Activity => Which lines run from the line with "You are a computer-use" through the line with "Image resolution: width=1472" in the entries below? Print them exactly, both ends included, and nothing more.

Material for the task =>
+-------+

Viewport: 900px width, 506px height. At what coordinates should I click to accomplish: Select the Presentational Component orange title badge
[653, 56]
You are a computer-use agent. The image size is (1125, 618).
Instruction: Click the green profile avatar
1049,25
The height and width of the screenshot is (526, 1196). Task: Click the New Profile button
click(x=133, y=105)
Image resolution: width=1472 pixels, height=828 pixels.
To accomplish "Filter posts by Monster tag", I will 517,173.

+-------+

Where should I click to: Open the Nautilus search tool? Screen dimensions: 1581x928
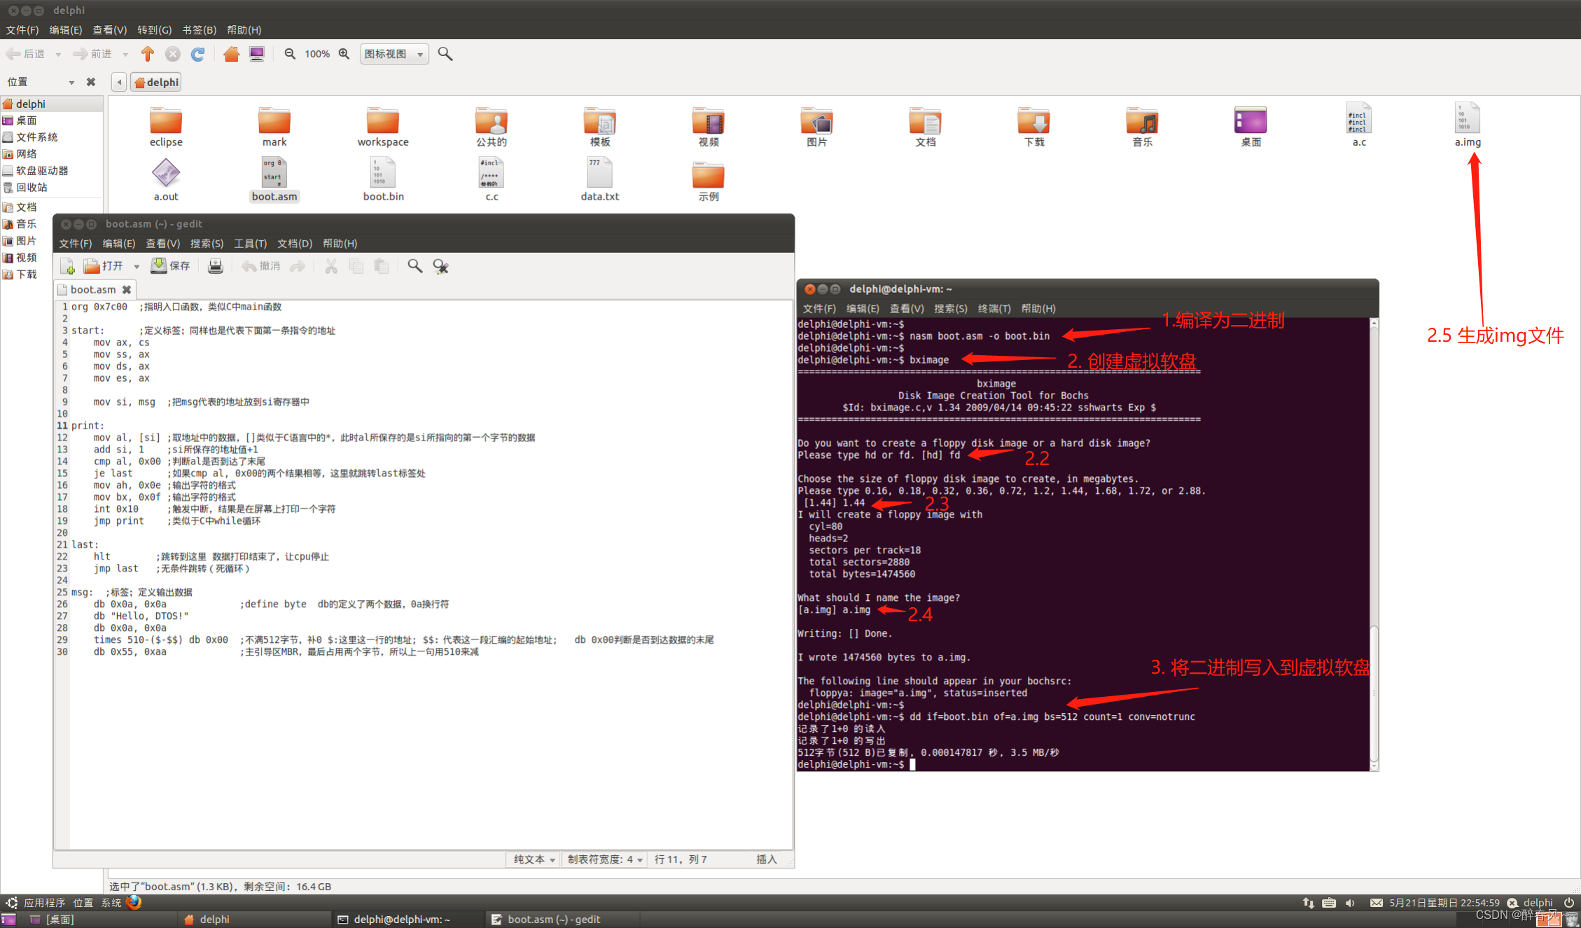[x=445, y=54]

+-------+

Exercise result =>
You are a computer-use agent. The image size is (1125, 618).
Instruction: Click the green profile avatar
1049,25
The height and width of the screenshot is (526, 1196). Task: Click the New Profile button
click(x=133, y=105)
Image resolution: width=1472 pixels, height=828 pixels.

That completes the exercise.